Stoker and Loveday were daily, nay, hourly, associated for many years with Henry Irving; but, after all, did they or any one else really know him? And what was Henry Irving’s attitude. I believe myself that he never wholly trusted his friends, and never admitted them to his intimacy, although they thought he did, which was the same thing to them.
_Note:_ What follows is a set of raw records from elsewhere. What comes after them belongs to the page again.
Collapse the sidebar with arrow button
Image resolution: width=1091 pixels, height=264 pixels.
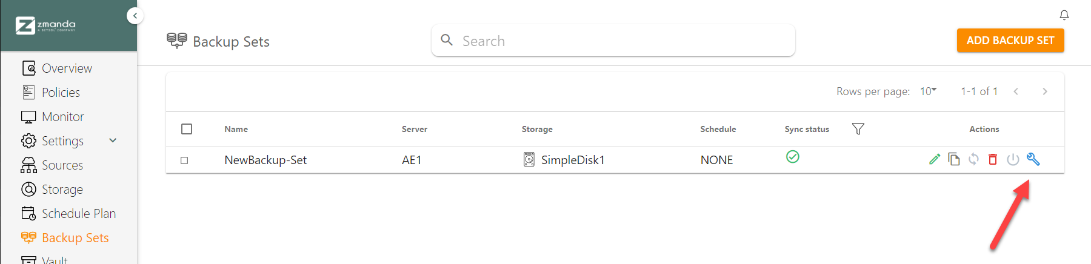point(135,16)
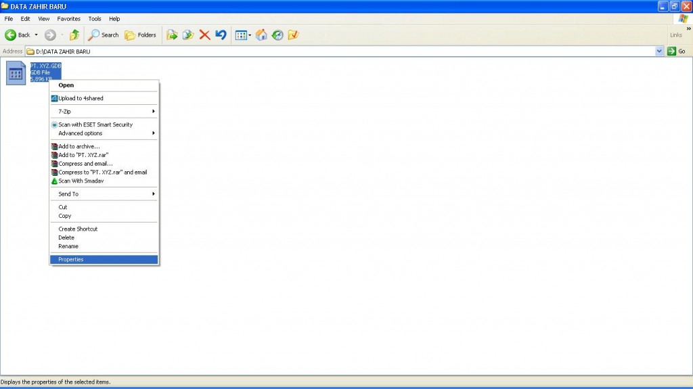The height and width of the screenshot is (389, 693).
Task: Open the Favorites menu
Action: coord(68,19)
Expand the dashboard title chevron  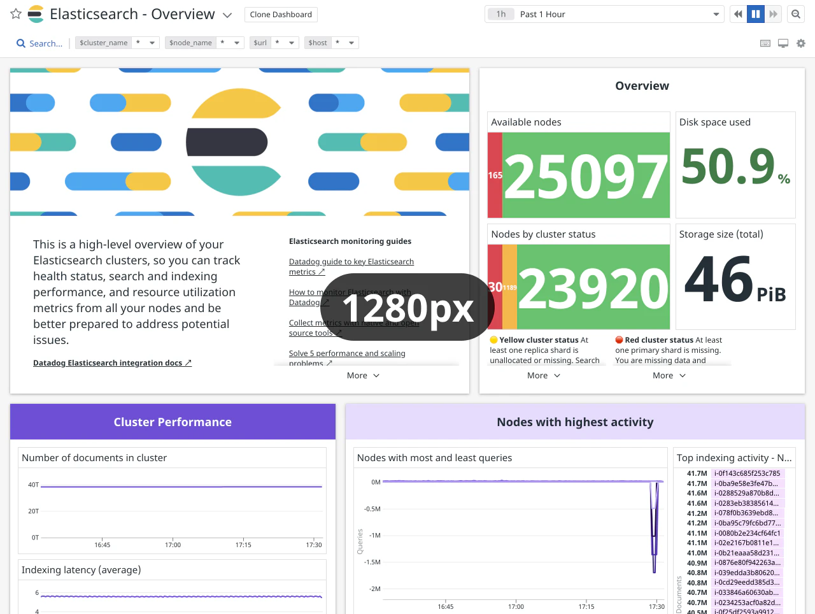tap(227, 15)
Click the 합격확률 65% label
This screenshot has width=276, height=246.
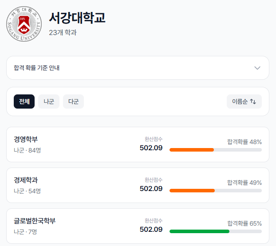point(244,223)
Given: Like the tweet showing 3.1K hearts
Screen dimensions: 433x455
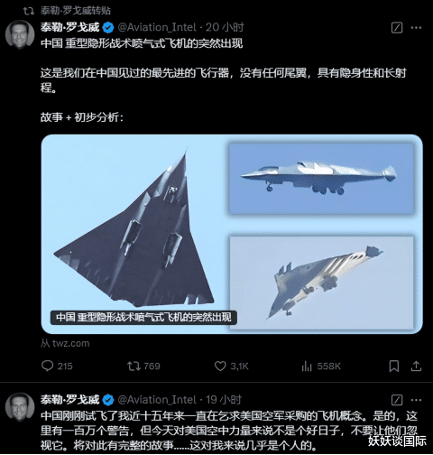Looking at the screenshot, I should tap(220, 366).
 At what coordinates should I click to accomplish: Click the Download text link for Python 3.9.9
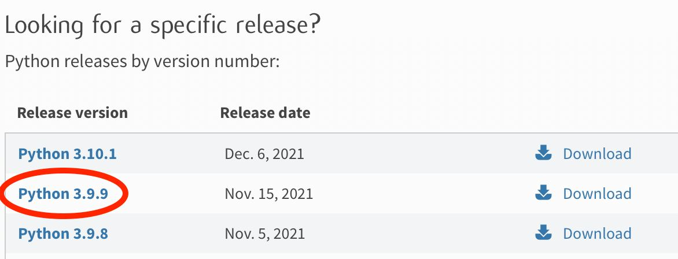(596, 193)
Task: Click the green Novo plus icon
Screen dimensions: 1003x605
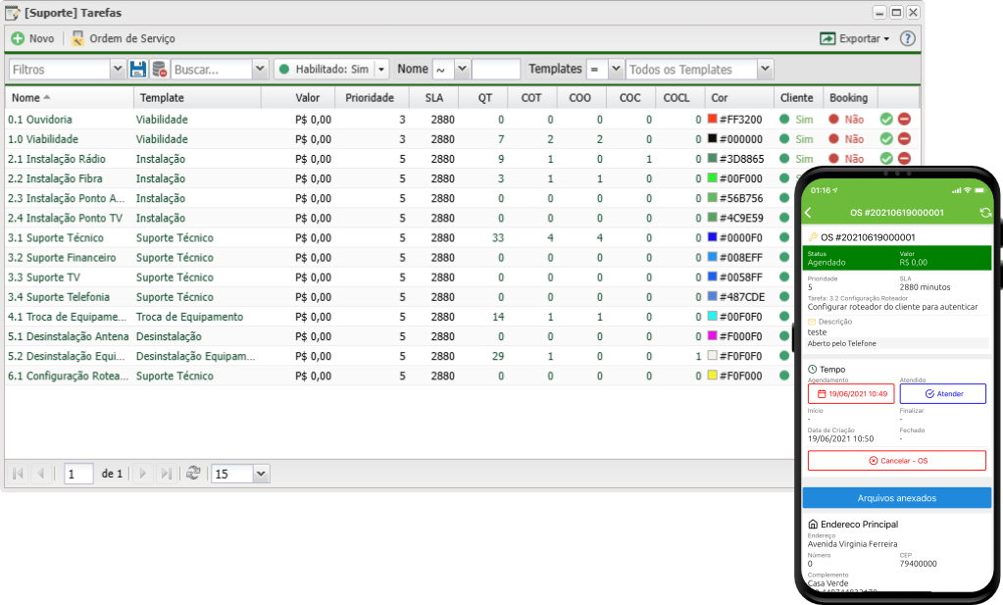Action: pyautogui.click(x=18, y=38)
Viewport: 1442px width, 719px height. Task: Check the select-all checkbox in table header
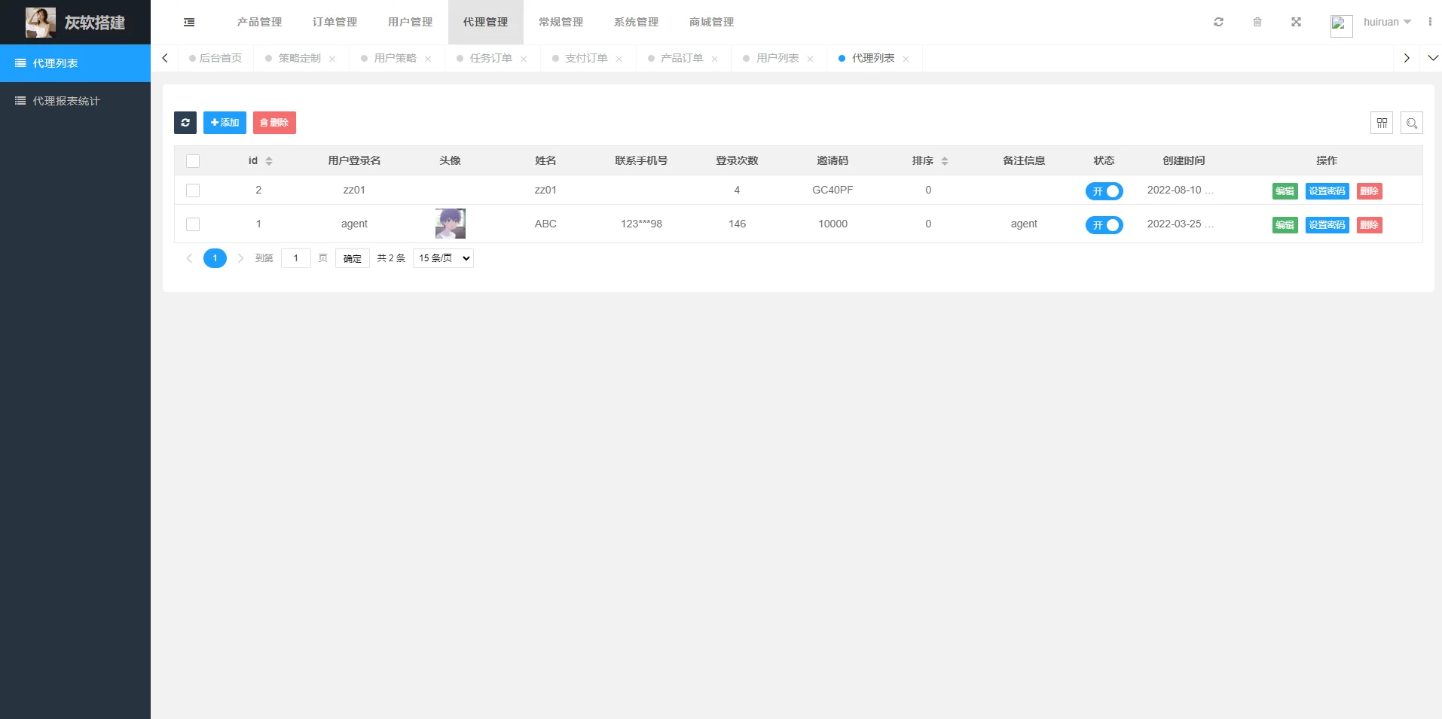pos(193,161)
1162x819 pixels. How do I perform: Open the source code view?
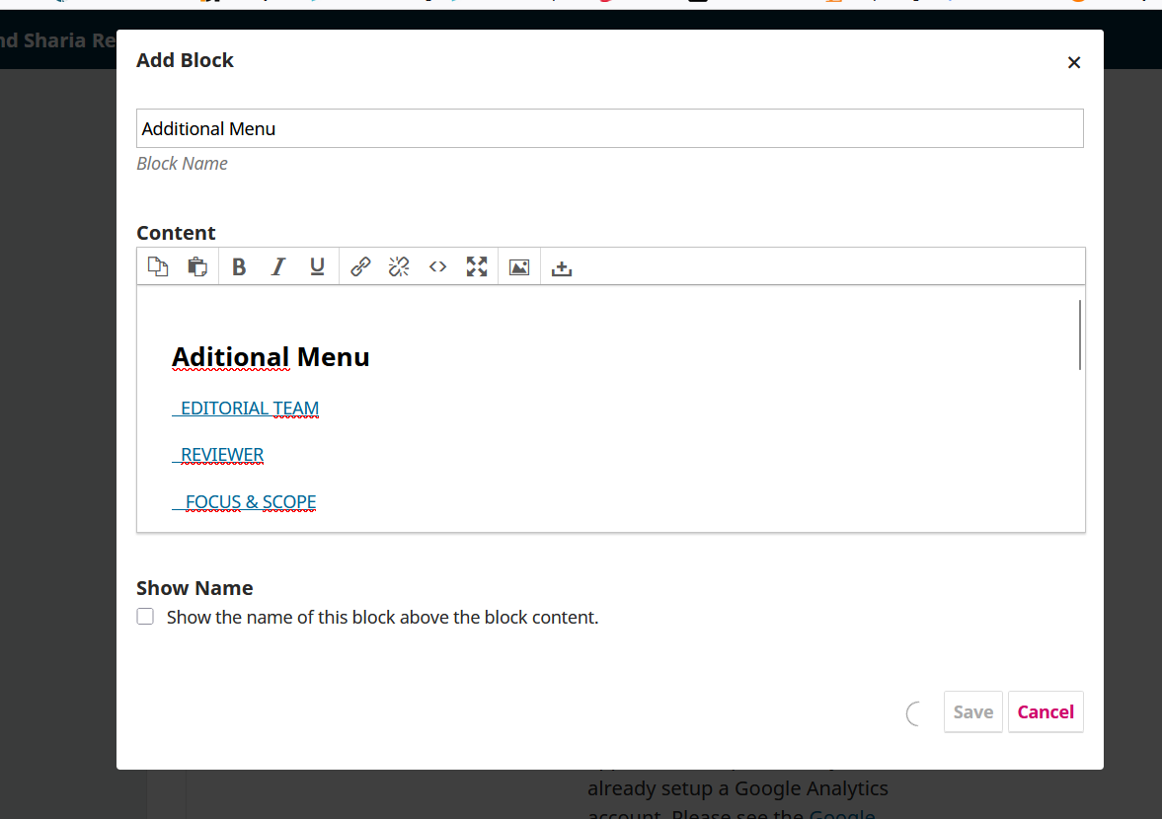tap(438, 266)
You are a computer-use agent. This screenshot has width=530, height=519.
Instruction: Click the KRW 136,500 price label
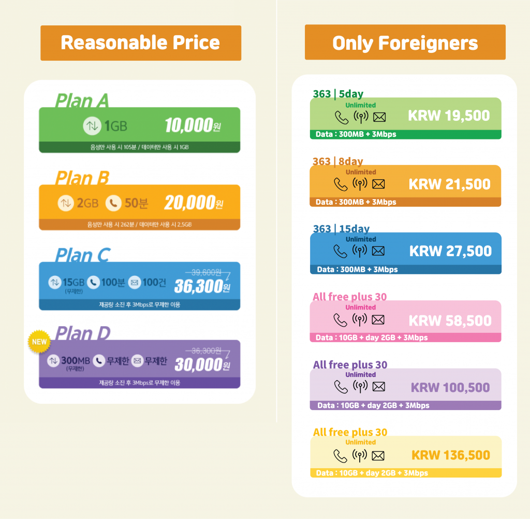(x=450, y=455)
From his childhood up, Henry was lonely. His chief companions in youth were the Bible and Shakespeare. He used to study “Hamlet” in the Cornish fields, when he was sent out by his aunt, Mrs. Penberthy, to call in the cows. One day, when he was in one of the deep, narrow lanes common in that part of England, he looked up and saw the face of a sweet little lamb gazing at him from the top of the bank. The symbol of the lamb in the Bible had always attracted him, and his heart went out to the dear little creature. With some difficulty he scrambled up the bank, slipping often in the damp, red earth, threw his arms round the lamb’s neck and kissed it.
The lamb bit him!
Did this set-back in early childhood influence him? I wonder! He had another such set-back when he first went on the stage, and for some six weeks in Dublin was subjected every night to groans, hoots, hisses, and cat-calls from audiences who resented him because he had taken the place of a dismissed favorite. In such a situation an actor is not likely to take stock of reasons. Henry Irving only knew that the Dublin people made him the object of violent personal antipathy. “I played my parts not badly for me,” he said simply, “in spite of the howls of execration with which I was received.”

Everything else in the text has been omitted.